Workflows for NGS Antibody Analysis

August 15, 2023 04:51
Updated

This article outlines how to process NGS sequencing data such as Illumina (HiSeq, MiSeq etc.) and PacBio sequencing in Geneious Biologics.

The flow chart below displays the general workflow for working with NGS sequencing data:

New flowcharts for Antibody Analysis (4).jpg

If you have Single Cell data (such as 10X) or Sanger sequences, please see our other articles: Single Cell Analysis Workflows or Sanger Analysis Workflows.

Pre-processing

NGS sequences with UMIs

These include sequences from NGS sequencing kits like the SMART-Seq Human TCR (with UMIs) kit from Takarabio. If you are unsure what UMIs are, please see Understanding Single Cell technologies: Barcodes and UMIs.

Set & Merge Paired Reads

Raw reads from NGS technologies will often need to be either merged or paired. The Set & Merge Paired Reads operation can be found under Pre-processing:

Screenshot 2023-03-30 at 4.07.27 PM.png

Choose the appropriate option for your paired reads. Often this will be either:

Interlaced sequences within each list
Pairs of lists (as with R1 and R2 files)

To determine if you would like to merge reads or just set them, see the following:

If not all of your read pairs are expected to overlap but you would like to retain this sequence information then you can choose to Set Paired Reads but not merge them.
If you chose to Merge Paired Reads, the output will produce two files. One file will contain all your successfully merged read pairs, while the other file will contain the reads that could not be merged due to a lack of overlapping sequence.

***Note that Set & Merge Paired Reads can be skipped if you are working with long read technologies, like PacBio sequences.

Collapse UMIs

As these sequences will have UMIs, next go to Pre-Processing > Collapse UMI Duplicates & Separate Barcodes:

Collapse UMI duplicates & separate barcodes.png

The following options are applicable to most datasets. Note that only the relevant sections need to be ticked - if your data only has UMIs, you can leave the Adaptor and Barcode section un-ticked. Please see our main article Collapse UMI Duplicates and Separate Barcodes.

UMI Section

Length:
- Input the length of the UMI in bp on your sequences.

Settings Section

Adapter/Barcode/UMI are present at:
- Specify which end of the sequence(s) your UMIs are present on. For example, if your UMIs are on the R1 read of Illumina sequences, select the 5' end. The other options are: 3' end or both ends.
Allow single mismatch in UMI, barcode, and TSO
- Sequencing errors can introduce mismatches in adapter sequences. To loosen the criteria for similarity to allow for a single mismatch, select this option.
Trim adapter, barcode, UMI, and TSO from results
- Select this option to remove the sequences for these adapters from the output collapsed sequences. This can be turned off for QAing purposes, but should be on for sequences taken through to annotation and analysis.
Discard sequences shorter than:
- You may discard all sequences shorter than a specified length by ticking this checkbox and entering a number of bases in the corresponding input field.
Discard sequences with a chance of error over:
- You may discard sequences that have a chance of error over a specified percentage by ticking this checkbox and entering a percentage in the corresponding input field.
Collapse sequences with the same UMI if they are more than:
- This input field lets you specify the minimum sequence similarity (identity) required for collapsing sequences within each UMI. The goal is to specify a low enough value that accounts for sequencing errors while specifying a high enough value that doesn't collapse real variation.

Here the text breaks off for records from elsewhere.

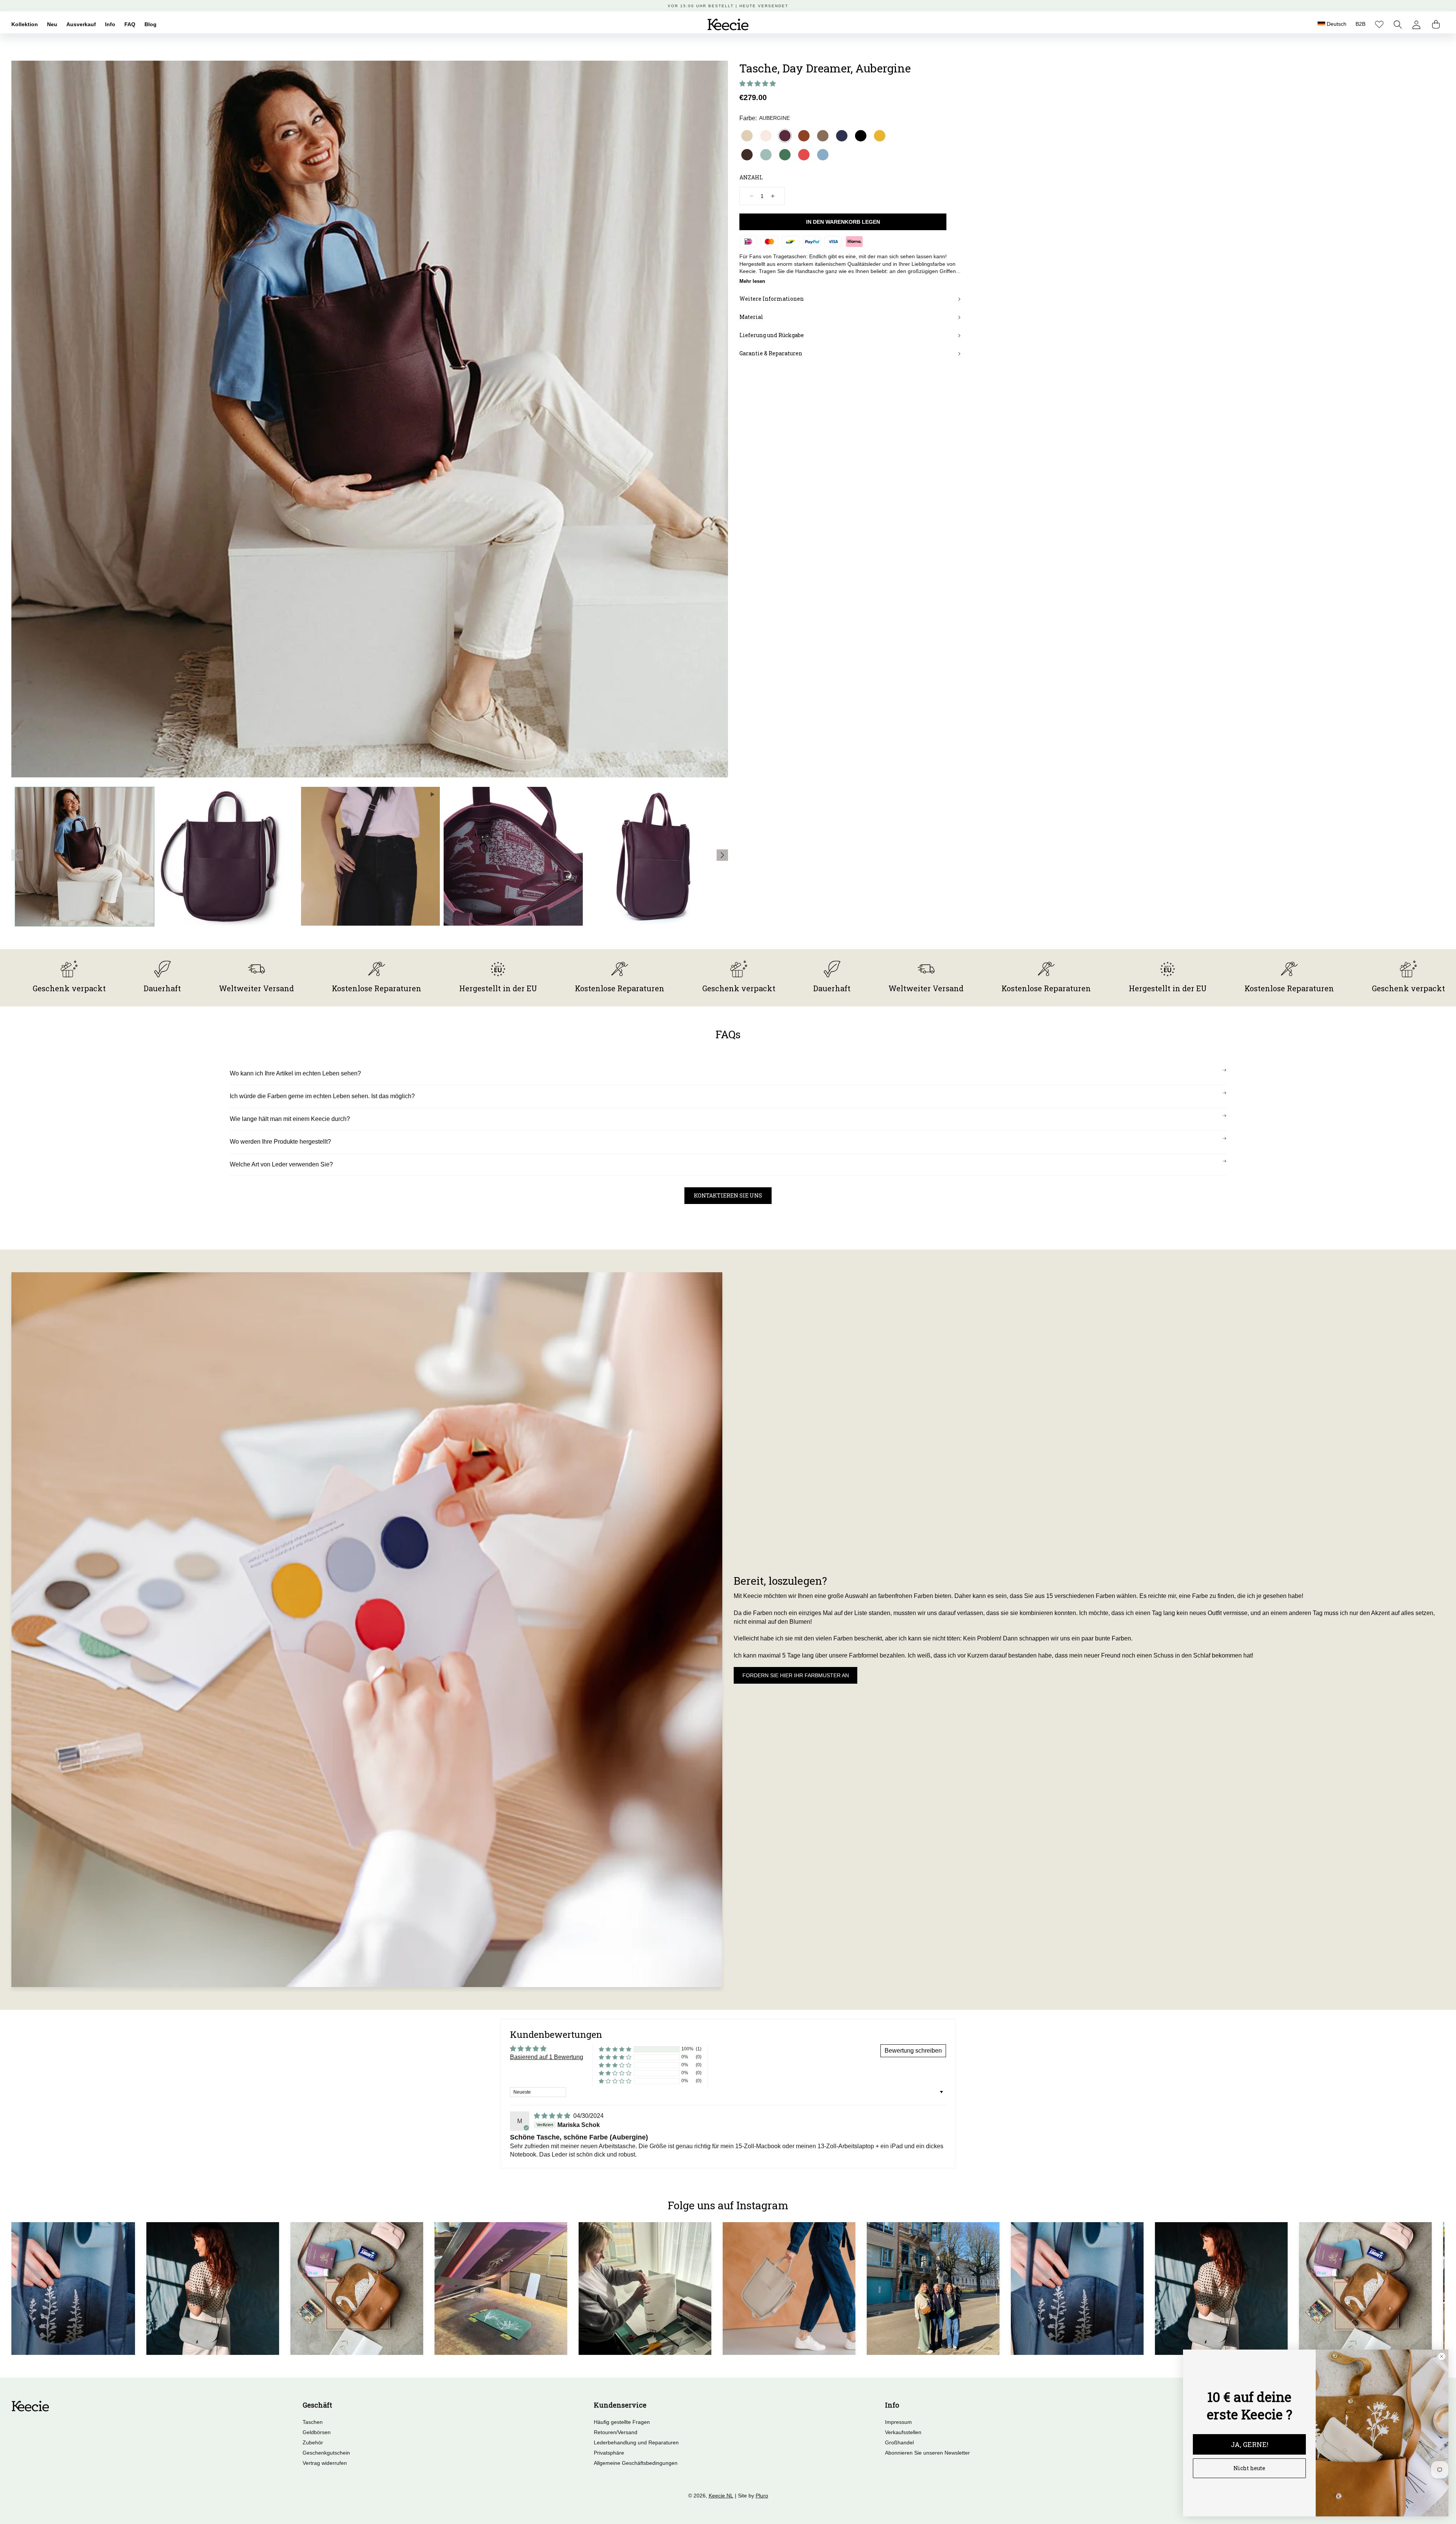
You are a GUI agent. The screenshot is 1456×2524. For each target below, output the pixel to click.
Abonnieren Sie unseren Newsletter (927, 2453)
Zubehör (313, 2442)
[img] (553, 2116)
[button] (1398, 24)
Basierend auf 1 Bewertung (546, 2057)
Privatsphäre (609, 2453)
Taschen (313, 2422)
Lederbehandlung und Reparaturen (636, 2442)
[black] (860, 135)
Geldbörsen (317, 2432)
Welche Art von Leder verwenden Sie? (281, 1164)
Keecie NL (721, 2496)
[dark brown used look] (747, 154)
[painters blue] (822, 154)
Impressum (898, 2422)
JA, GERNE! (1249, 2444)
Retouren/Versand (615, 2432)
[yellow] (879, 135)
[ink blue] (841, 135)
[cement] (747, 135)
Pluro (762, 2496)
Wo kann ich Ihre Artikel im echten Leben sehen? (295, 1073)
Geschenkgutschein (326, 2453)
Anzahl (751, 177)
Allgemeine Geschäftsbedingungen (636, 2463)
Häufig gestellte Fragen (622, 2422)
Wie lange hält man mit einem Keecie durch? (290, 1119)
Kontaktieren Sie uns (728, 1195)
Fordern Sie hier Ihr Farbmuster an (795, 1675)
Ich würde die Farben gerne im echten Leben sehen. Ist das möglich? (322, 1096)
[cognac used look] (804, 135)
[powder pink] (766, 135)
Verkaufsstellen (903, 2432)
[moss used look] (822, 135)
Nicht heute (1249, 2468)
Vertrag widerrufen (325, 2463)
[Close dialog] (1441, 2356)
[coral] (804, 154)
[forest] (785, 154)
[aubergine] (785, 135)
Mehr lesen (752, 281)
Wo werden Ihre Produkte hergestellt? (280, 1141)
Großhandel (899, 2442)
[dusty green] (766, 154)
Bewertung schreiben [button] (913, 2050)
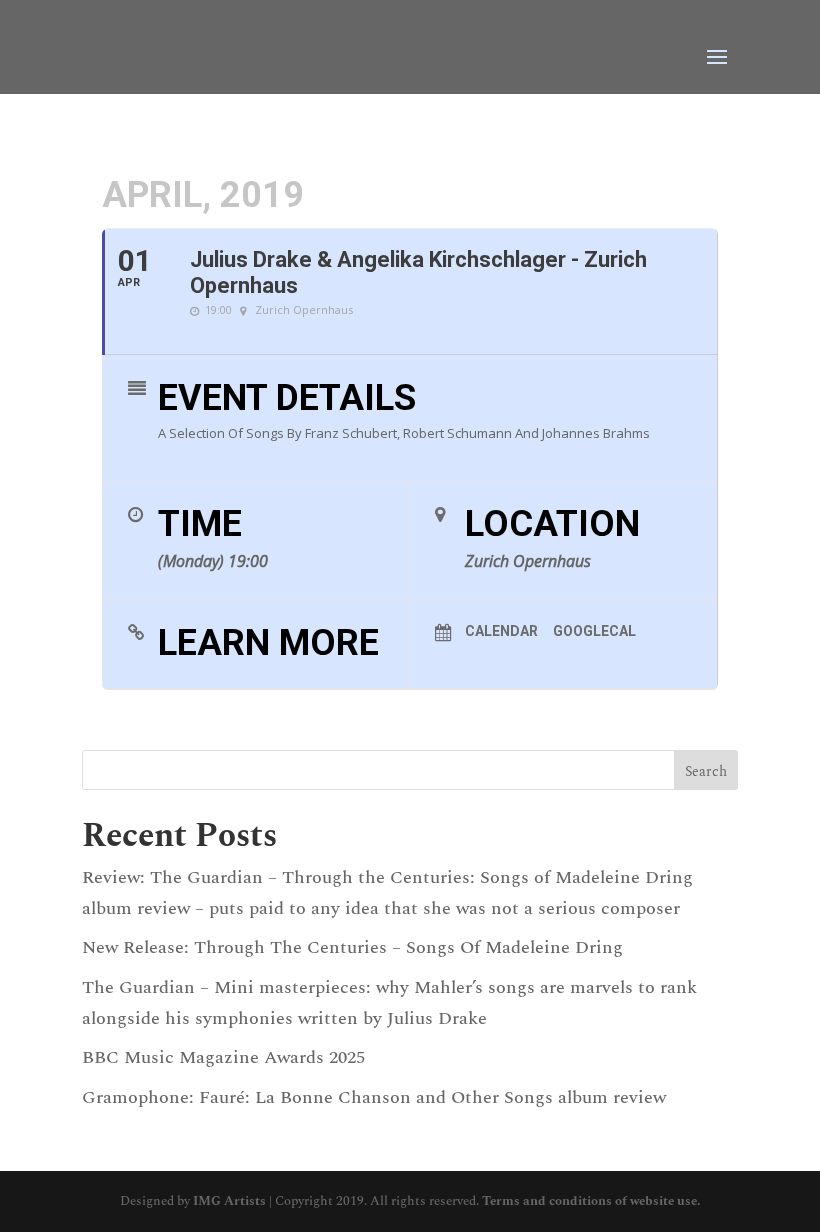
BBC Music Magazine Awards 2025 (223, 1057)
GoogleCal (594, 631)
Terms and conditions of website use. (591, 1201)
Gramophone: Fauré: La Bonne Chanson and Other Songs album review (374, 1097)
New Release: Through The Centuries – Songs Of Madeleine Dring (352, 947)
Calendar (501, 631)
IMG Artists (229, 1201)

You can now proceed to Antibody Annotation.

Processing NGS sequences without UMIs

Set & Merge Paired Reads

Raw reads from NGS technologies will often need to be either merged or paired. The Set & Merge Paired Reads operation can be found under Pre-processing:

Screenshot 2023-03-30 at 4.07.27 PM.png

Choose the appropriate option for your paired reads. Often this will be either:

Interlaced sequences within each list
Pairs of lists (as with R1 and R2 files)

To determine if you would like to merge reads or just set them, see the following:

If not all of your read pairs are expected to overlap but you would like to retain this sequence information then you can choose to Set Paired Reads but not merge them.
If you chose to Merge Paired Reads, the output will produce two files. One file will contain all your successfully merged read pairs, while the other file will contain the reads that could not be merged due to a lack of overlapping sequence.

***Note that Set & Merge Paired Reads can be skipped if you are working with long read technologies, like PacBio sequences.

You can now proceed to NGS Antibody Annotation below.

NGS Antibody Annotation

It is recommended that for NGS Sequencing data, the NGS Antibody Annotator is used. This is because NGS Antibody Annotator collapses the input down to representative sequences according to a specified threshold, while retaining the original count.

To run the NGS Antibody Annotator, select a sequence document(s) and go to the Annotation > NGS Antibody Annotator dropdown:

Annotation > NGS AA.png

The Main Options are listed below:

NGS AA.png

Reference database:

The Reference Database can be a database of antibody germline sequences or of template (variable region) sequences. Your Biologics account will include a Human and Mouse Ig germline database. If you would like to access to other germlines, please either contact us or see How to make a Custom Reference Database.
The reference database is used to help identify the correct FR and CDR regions in the new sequences being analysed. See Understanding Reference Databases.

Selected sequences are:

This asks what chains you are expecting on each read, or pairs of reads. For more information, see the main NGS Antibody Annotator article.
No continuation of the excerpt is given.